System and process for generating electrical power

This application claims the benefit of U.S. Provisional Application No. 61/014,290, filed Dec. 17, 2007, which is incorporated herein by reference.

The present invention relates to electrical power generating fuel cell systems, and to a process for generating electrical power. In particular, the present invention relates to an electrical power generating solid oxide fuel cell system and a process for generating electrical power with such a system.

Solid oxide fuel cells are fuel cells that are composed of solid state elements that generate electrical power directly from an electrochemical reaction. Such fuel cells are useful in that they deliver high quality reliable electrical power, are clean operating, and are relatively compact power generators-making their use attractive in urban areas.

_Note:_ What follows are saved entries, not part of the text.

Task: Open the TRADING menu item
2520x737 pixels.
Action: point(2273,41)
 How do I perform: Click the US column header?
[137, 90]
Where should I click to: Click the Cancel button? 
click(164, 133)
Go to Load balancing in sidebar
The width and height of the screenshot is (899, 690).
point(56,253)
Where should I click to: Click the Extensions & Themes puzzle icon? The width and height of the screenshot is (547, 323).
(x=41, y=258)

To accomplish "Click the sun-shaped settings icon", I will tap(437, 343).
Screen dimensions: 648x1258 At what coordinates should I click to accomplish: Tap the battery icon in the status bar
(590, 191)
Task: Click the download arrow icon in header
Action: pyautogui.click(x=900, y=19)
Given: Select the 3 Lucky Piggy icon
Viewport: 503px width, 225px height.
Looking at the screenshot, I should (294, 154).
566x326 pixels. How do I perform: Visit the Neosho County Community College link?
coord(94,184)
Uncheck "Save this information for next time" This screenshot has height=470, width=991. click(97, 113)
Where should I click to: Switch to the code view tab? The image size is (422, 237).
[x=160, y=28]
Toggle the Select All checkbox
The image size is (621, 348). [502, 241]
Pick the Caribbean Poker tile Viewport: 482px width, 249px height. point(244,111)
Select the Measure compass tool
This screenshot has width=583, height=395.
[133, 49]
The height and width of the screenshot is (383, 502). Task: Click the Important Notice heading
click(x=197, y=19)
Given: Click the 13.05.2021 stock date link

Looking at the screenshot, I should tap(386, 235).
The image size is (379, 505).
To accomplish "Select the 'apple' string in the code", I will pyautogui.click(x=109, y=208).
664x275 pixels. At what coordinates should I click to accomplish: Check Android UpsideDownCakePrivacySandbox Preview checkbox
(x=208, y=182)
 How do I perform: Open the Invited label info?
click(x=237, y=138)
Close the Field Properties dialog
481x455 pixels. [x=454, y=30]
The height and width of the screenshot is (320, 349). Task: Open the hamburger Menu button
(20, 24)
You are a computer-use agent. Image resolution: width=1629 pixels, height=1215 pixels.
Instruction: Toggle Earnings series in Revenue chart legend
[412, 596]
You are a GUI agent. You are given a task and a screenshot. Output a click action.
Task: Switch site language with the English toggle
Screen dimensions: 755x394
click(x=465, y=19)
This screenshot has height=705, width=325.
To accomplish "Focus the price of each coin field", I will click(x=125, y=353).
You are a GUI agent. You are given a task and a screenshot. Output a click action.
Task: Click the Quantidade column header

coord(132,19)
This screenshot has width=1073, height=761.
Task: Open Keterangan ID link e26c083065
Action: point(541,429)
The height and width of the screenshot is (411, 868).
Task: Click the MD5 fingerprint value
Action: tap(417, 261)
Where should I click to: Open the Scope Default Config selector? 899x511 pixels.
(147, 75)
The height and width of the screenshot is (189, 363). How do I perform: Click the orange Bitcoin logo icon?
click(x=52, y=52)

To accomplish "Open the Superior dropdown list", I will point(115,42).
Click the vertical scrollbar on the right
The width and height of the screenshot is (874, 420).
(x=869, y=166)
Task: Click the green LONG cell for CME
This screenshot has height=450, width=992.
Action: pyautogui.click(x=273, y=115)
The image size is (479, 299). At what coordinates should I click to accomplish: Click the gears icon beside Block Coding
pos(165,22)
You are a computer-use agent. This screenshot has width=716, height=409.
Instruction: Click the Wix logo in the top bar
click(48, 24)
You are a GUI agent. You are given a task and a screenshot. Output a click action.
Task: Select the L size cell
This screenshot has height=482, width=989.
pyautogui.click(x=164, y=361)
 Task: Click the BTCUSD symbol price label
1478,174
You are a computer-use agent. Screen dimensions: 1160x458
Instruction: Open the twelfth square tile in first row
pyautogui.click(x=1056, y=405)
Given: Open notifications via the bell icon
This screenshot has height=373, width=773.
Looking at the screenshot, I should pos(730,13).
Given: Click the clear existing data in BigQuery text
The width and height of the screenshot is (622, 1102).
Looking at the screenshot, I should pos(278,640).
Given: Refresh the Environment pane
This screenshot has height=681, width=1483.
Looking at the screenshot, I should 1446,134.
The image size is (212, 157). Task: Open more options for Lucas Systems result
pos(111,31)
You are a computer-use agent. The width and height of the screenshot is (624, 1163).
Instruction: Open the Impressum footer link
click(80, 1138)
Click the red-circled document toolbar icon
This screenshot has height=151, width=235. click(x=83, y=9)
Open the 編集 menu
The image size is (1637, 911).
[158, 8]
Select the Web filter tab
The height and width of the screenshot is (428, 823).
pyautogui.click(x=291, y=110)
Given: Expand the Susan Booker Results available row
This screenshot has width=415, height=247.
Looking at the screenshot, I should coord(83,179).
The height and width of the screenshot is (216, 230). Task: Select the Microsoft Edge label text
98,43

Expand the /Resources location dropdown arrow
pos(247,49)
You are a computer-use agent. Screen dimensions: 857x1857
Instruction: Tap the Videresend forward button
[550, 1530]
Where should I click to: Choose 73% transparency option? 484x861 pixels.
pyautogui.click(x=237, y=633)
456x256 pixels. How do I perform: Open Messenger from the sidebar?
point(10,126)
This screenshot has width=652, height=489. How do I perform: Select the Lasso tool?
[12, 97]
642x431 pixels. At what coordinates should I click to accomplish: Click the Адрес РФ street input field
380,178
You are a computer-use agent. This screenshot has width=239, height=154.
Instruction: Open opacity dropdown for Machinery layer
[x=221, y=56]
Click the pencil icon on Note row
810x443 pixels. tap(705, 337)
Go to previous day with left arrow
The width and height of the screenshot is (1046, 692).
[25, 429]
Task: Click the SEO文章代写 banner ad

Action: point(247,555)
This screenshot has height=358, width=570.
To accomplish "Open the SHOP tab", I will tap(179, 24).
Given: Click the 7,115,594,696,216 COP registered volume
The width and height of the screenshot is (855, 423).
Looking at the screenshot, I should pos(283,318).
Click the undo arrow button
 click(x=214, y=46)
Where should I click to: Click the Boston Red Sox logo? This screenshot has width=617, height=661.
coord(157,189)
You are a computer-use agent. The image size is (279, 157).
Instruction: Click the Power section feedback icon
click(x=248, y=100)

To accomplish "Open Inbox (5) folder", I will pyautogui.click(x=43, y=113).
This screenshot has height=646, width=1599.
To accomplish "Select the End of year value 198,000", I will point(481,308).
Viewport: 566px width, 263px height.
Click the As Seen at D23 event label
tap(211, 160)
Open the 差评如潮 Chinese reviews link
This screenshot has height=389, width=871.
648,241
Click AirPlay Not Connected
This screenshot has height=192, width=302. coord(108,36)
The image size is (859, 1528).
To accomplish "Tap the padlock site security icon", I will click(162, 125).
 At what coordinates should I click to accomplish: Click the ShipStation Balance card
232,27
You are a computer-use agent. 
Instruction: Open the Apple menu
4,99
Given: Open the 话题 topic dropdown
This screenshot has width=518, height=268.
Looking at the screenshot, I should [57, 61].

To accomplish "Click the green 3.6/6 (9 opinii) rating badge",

Solid oxide fuel cells are formed of an anode, a cathode, and a solid electrolyte sandwiched between the anode and cathode. An oxidizable fuel gas, or a gas that may be reformed in the fuel cell to an oxidizable fuel gas, is fed to the anode, and an oxygen containing gas, typically air, is fed to the cathode to provide the chemical reactants. The oxidizable fuel gas fed to the anode is typically syngas-a mixture of hydrogen and carbon monoxide. The fuel cell is operated at a high temperature, typically from 650° C. to 1100° C., to convert oxygen in the oxygen containing gas to ionic oxygen that may cross the electrolyte to interact with hydrogen and/or carbon monoxide from the fuel gas at the anode. Electrical power is generated by the conversion of oxygen to ionic oxygen at the cathode and the chemical reaction of the ionic oxygen with hydrogen and/or carbon monoxide at the anode. The following reactions describe the electrical power generating chemical reactions in the cell:

• • Cathode charge transfer: O₂+4e⁻2O⁼
  • Anode charge transfer: H₂+O⁼→H₂O+2e⁻ and CO+O⁻=CO₂+2e⁻
    An electrical load or storage device may be connected between the anode and the cathode so an electrical current may flow between the anode and cathode, powering the electrical load or providing electrical power to the storage device.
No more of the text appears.